Falar com a família é sempre aquela coisa que dá frios e voltas ao estômago. Já quando foi da sexualidade fiquei muito nervoso. De início, disse à minha mãe que era bissexual, depois lésbica… Estava a questionar a minha sexualidade, o que é normal, e ela só comentou: “Olha, tens um grande coração, não é?” Hoje, às vezes trata-me por “filho”.
“Foi erro de fábrica”
A expressão de género não tem nada a ver com a identidade de género. Continuo a ser um rapaz trans se aparecer de saia, crop top e soutien push-up, tal como continuo a ter cabelo encaracolado mesmo que o alise.

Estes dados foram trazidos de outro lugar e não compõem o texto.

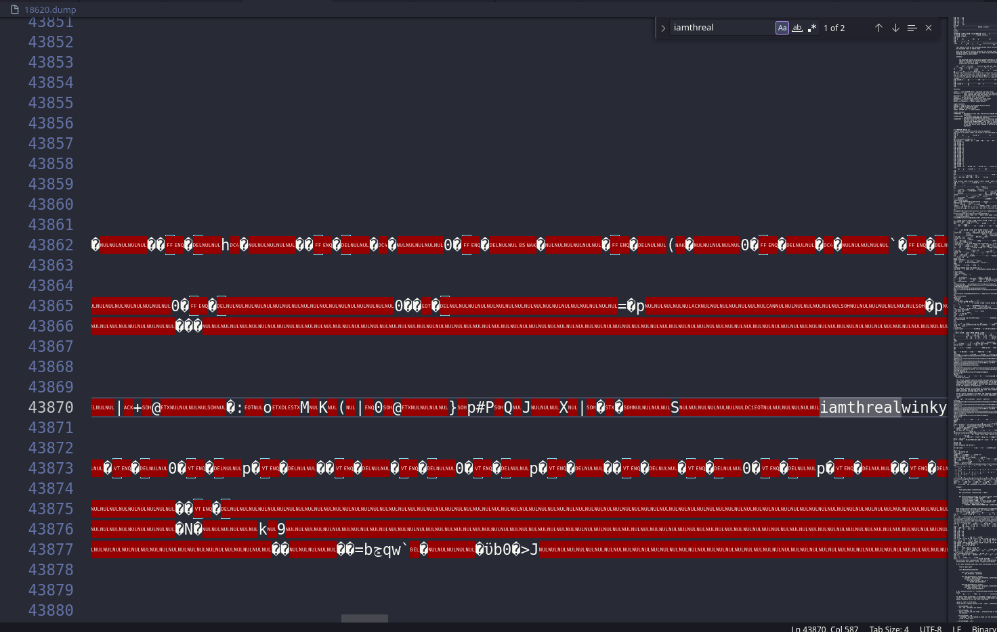Close the find widget
997x632 pixels.
point(929,28)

Sei que as pessoas assumem que sou mulher por causa do meu corpo, mas há mulheres cis [que se identificam com o seu género de nascença] que não têm tanto peito. Se eu digo que sou o Sora, que sou um rapaz e uso pronomes masculinos, ninguém tem de saber o que tenho no meio das pernas. Só têm de me respeitar.

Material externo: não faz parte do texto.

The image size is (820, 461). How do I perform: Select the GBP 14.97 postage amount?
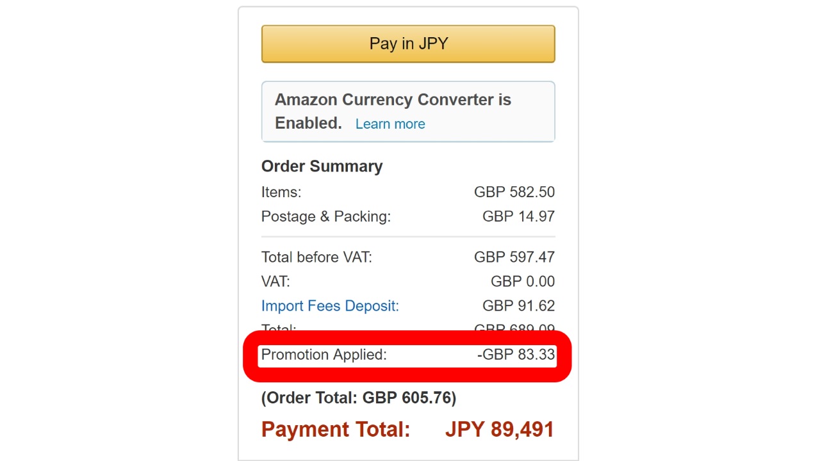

Os pronomes neutros e as pessoas não binárias não são uma novidade. O que é novo é hoje sentirmo-nos mais confortáveis para dizermos o que somos, mas ainda é importante passar a palavra e aumentar a palavra porque há um caminho grande a fazer.
Esta geração tem estado a fazer um trabalho incrível pela visibilidade, mas a sociedade não está preparada para lidar connosco. Compreendo que seja difícil a adaptação quando se conhece alguém que passa a usar outros pronomes, mas muitas vezes as pessoas nem sequer tentam.

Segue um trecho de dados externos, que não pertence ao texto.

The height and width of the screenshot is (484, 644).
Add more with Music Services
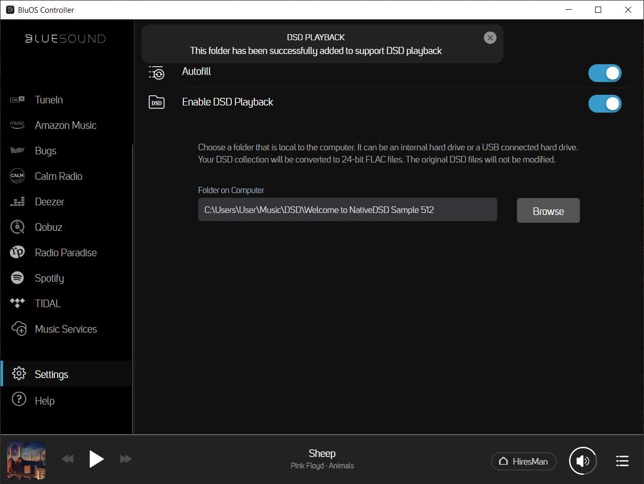point(66,329)
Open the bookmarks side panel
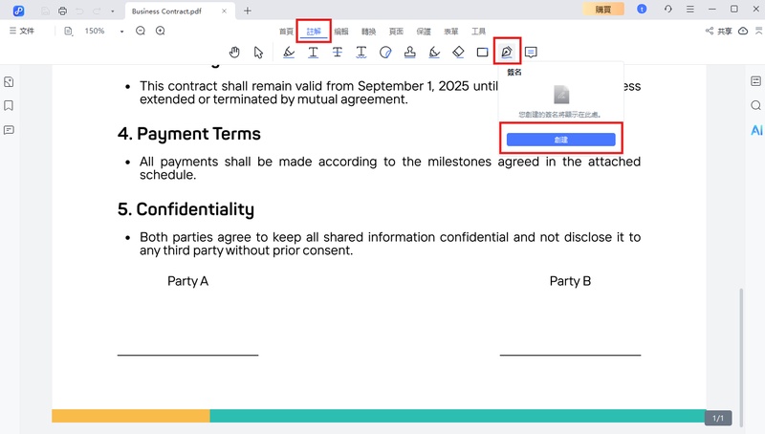This screenshot has width=765, height=434. pyautogui.click(x=9, y=106)
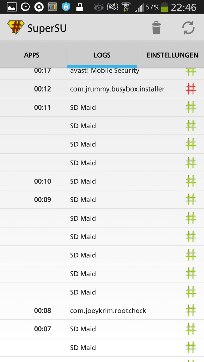Tap the trash icon to clear logs

click(x=156, y=28)
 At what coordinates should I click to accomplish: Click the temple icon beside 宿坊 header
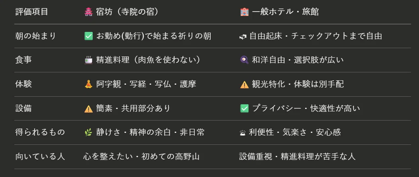click(88, 12)
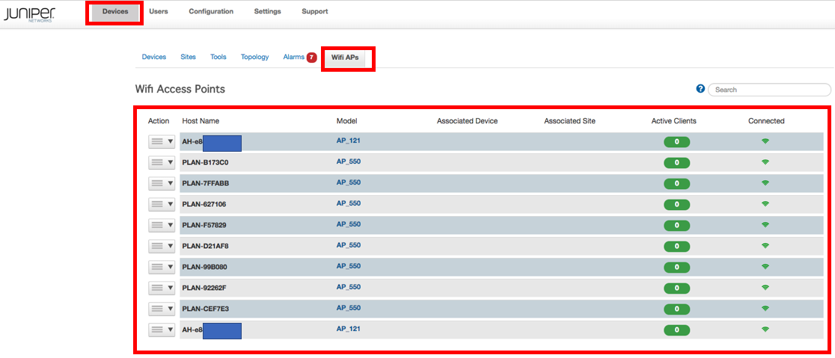This screenshot has width=835, height=358.
Task: Click the Search input field
Action: coord(769,90)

Nos meus sonhos, sou liso, não tenho peito nem rabo. Tento não me pôr ao espelho, mas quando isso acontece parece que o peito foi colado com supercola. Parece deslocado, não faz parte
Não há corpo ideal e ter mais ou menos mamas não torna um rapaz mais ou menos trans, mas quero fazer uma mastectomia. O peito só atrapalha. Foi erro de fábrica. O que me trava é a falta de dinheiro, porque já tenho a cirurgia pensada desde os 15 ou 16 anos. De início, a ideia era reduzir, ficar naquela zona de conforto: “E se um dia quiser ter um bocadinho?”. Mas agora sei que vou tirar o peito todo. Vai ser ótimo.
Tenho um peito tão grande que nem com binders [faixas específicas] consigo escondê-lo – elas magoam e não fazem quase nada. Uma vez comprei uma cinta e usei-a no peito. Olhei-me ao espelho e estava todo reto, mas a cinta era tão apertada que não conseguia respirar. Nessa altura, pensei “estás a ser estúpido”, porque a culpa não era do meu corpo e eu estava a magoar-me.
As disforias são o mais complicado e aquilo que me define, sem eu querer. Não é tanto pelo que os outros veem e pensam que sou, é olhar-me ao espelho e não gostar do que vejo.
Nos meus sonhos, sou liso, não tenho peito nem rabo. Tento não me pôr ao espelho, mas quando isso acontece parece que o peito foi colado com supercola. Parece deslocado, não faz parte. Pode ser cortado com um x-ato?